-- EXTRACTED TEXT --
Indeed, unless he is tenacious, there is a limit to what a rally driver can accomplish, and this has been demonstrated time and lime again, especially in such events as the Safari, where Mother Nature continues to rule the roost in defiance of Paris attempts at standardisation. Natural obstacles still play their part in Europe, of course, and anyone who has driven on the Monte-Carlo Rally will tell you that it’s as unnerving to encounter thick ice on a bend in an otherwise dry stage as it is to hit a sudden manhole whilst crossing the Great Rift Valley.
Stamina, although helpful, is no longer essential for success, as it was when rest was something you managed to snatch on the move, but tenacity remains absolutely vital, and unless you have that driving urge to soldier on when all manner of troubles are cropping up one after the other, or even in threes and fours, then you may as well direct your ambitions elsewhere.
January’s Monte-Carlo Rally provided a demonstration of such tenacity when Henri Toivonen, winner for the second time in 1985 of the RAC Rally, saw his winning chances dashed when an oncoming spectator’s car slid sideways and crashed head-on into his Lancia. The damage was considerable, but mechanics worked feverishly, but skilfully, to repair it at the roadside as best they could, and Toivonen continued in a distorted, misshapen and badly handling car and promptly won the rally against the most determined of undamaged opposition.
That the Lancia was in bad shape could not be doubted. In fact, its wheelbase was shorter on one side than on the other, and Toivonen kept referring to it as a banana! After their inititial work to get the car going after the accident, mechanics continued to work on it at every opportunity afterwards, straightening here, patching there, but there was a limit to what they could do and its distorted frame was something that Toivonen just had to get used to.
Another feature of the rally was one that has been a feature since studs were no more than muddied nuts and bolts inserted not with air guns but with spanners — tyres. Every year it has been the same story; on constantly varying and changing road conditions the driver who chose the tyres which were best suited to the greater part of a stage distance had the best chance of making a good time. Of course, skill and a good car played their part, but unless you had the right tyres to provide optimum grip and traction, you were at a big disadvantage.
This year was no exception. In general, the quickly warming Michelins were better on dry tarmac than the Pirellis, and the reverse was the case when surface conditions worsened, but both makes had plenty of types available with differing rubber compounds, tread patterns, sizes and degrees of studding, so it was very easy indeed to throw away the advantage of having the best possible tyre in your available stock simply by choosing another type
Much depends on up-to-date information concerning surface conditions on a stage, and although you may have practised for months, when you are waiting in a valley about to drive over a cloud-covered mountain pass, who knows what the weather is likely to be on top? This is where the ice-note crews come in.

-- EXERCISE TASKS --
**A)** In the rally article, what did Toivonen keep calling his damaged Lancia?
**B)** Return the part of the rally article between "Indeed, unless he" and "Great Rift Valley.", inclusive.
The records after this point are separate material with no connection to the rally article.

-- INFORMATION PROVIDED --

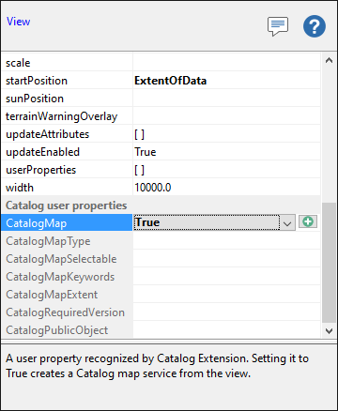Click the scrollbar up arrow

329,60
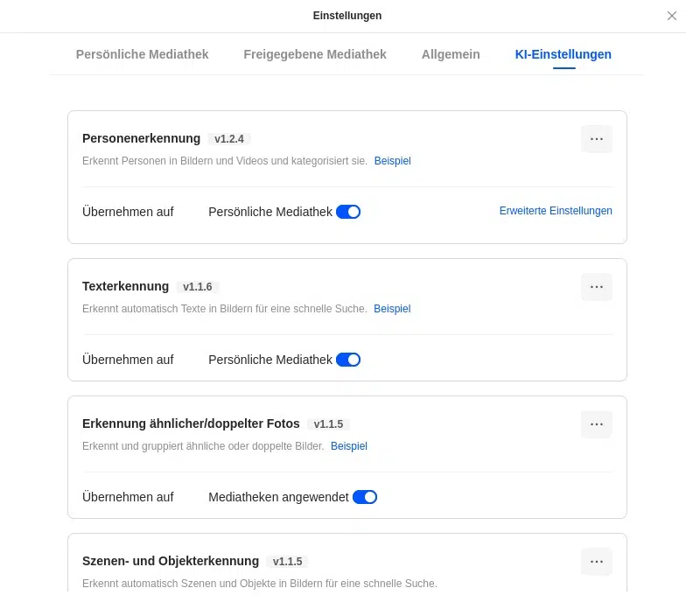
Task: Select the KI-Einstellungen tab
Action: tap(564, 54)
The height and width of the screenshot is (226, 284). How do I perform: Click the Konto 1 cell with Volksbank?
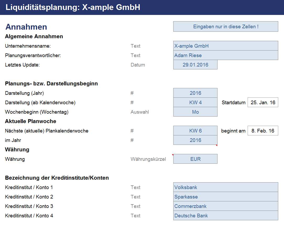tap(225, 187)
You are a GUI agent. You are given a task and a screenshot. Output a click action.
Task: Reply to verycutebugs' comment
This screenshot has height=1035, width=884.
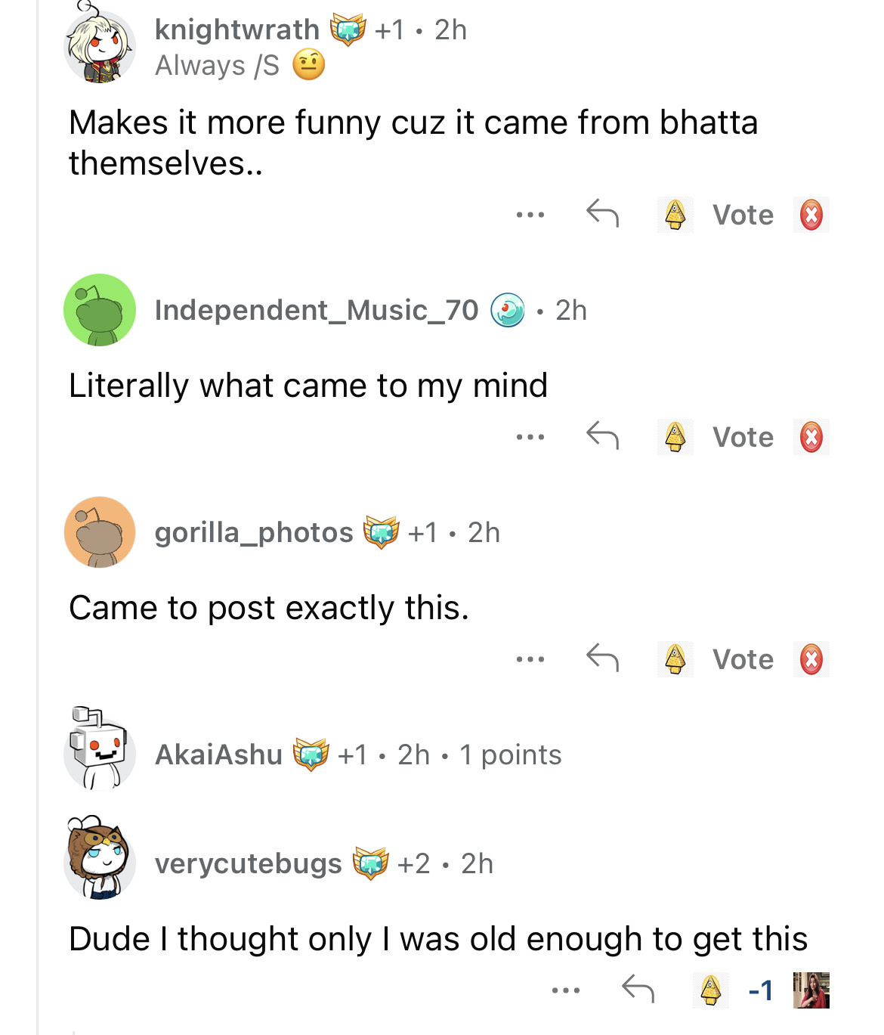(638, 989)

-- TASK-BY-TASK SOLUTIONS --
**A)** A banana.

**B)**
Indeed, unless he is tenacious, there is a limit to what a rally driver can accomplish, and this has been demonstrated time and lime again, especially in such events as the Safari, where Mother Nature continues to rule the roost in defiance of Paris attempts at standardisation. Natural obstacles still play their part in Europe, of course, and anyone who has driven on the Monte-Carlo Rally will tell you that it’s as unnerving to encounter thick ice on a bend in an otherwise dry stage as it is to hit a sudden manhole whilst crossing the Great Rift Valley.